# 230 5.9L  Diesel



## garybach (Feb 26, 2006)

Am looking at at a 1996 Itasca 34 foot Suncruiser, with a 230 5.9L Diesel engine.   Does anyone have any experience with this engine relative to pulling power and torque.  We pull horses with our current '88 Pace Arrow 454 Chevy Chassis, but want to upgrade to a Diesel pusher.


----------



## C Nash (Feb 26, 2006)

230 5.9L  Diesel

Gary, does the 454 tow the trailer ok? What size trailer and loaded weight? I have no experience with the 5.9 engine.


----------



## gunny (Feb 27, 2006)

230 5.9L  Diesel

Gary,

I have had both 454 big Block and 5.9L Cummins powered rigs, at present I have a 2006 Seneca Duramax powered rig. Of the three different engines I can say the Cummins 5.9L is the best hands down. The 5.9L is a torque monster and well out perform the 454 Gas rig by a mile. I am not sure about your 230 the 305 would be a much better choice, but since this RV is in fact powered by a 230 you don't have much of a choice. but thats cool as there are severeal ways to increase the output safely of this 230 5.9L, it just takes money.

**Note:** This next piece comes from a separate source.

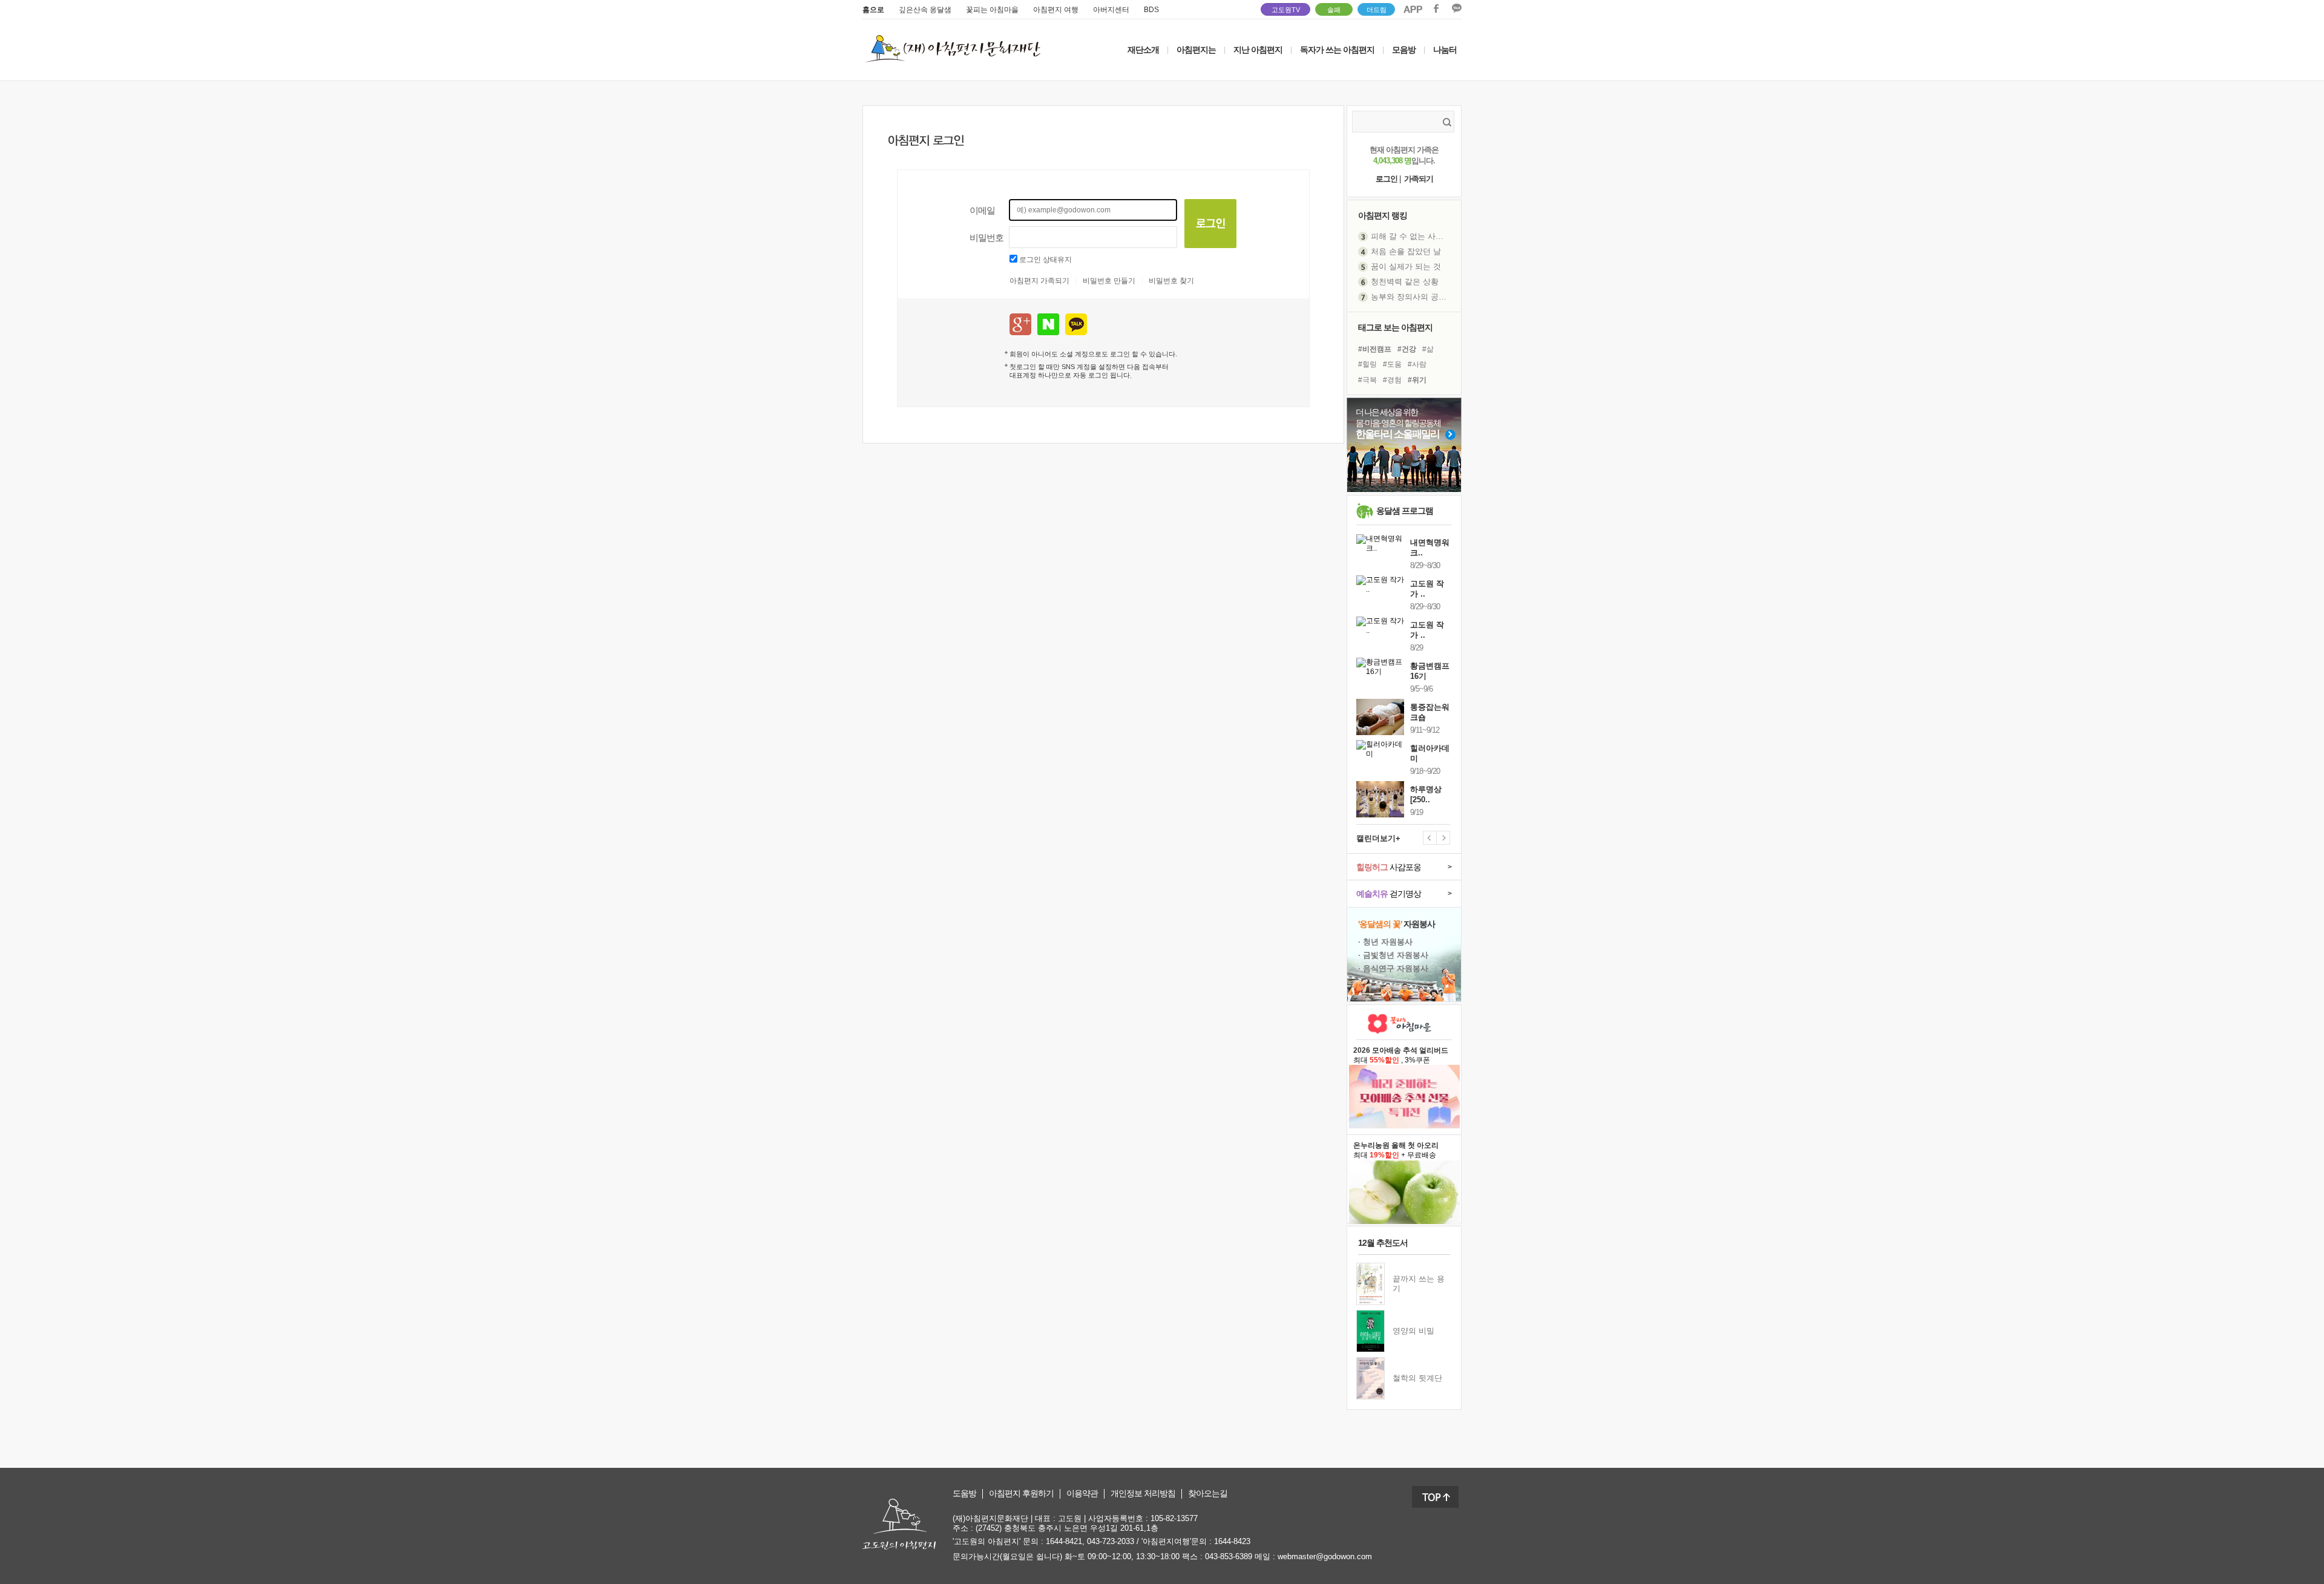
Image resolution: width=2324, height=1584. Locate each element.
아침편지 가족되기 (1039, 281)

The 454 is a great engine, for what it is, no doubt about it. it is simply not in the class of a diesel like the Cummins. Now if you really and truly want a big dollar disappointment get a Duramax Chevy powered rig. My new coach with this underpowered mess is something else altogether. Go with the 5.9L I don't believe you will be sorry.

Gunny


----------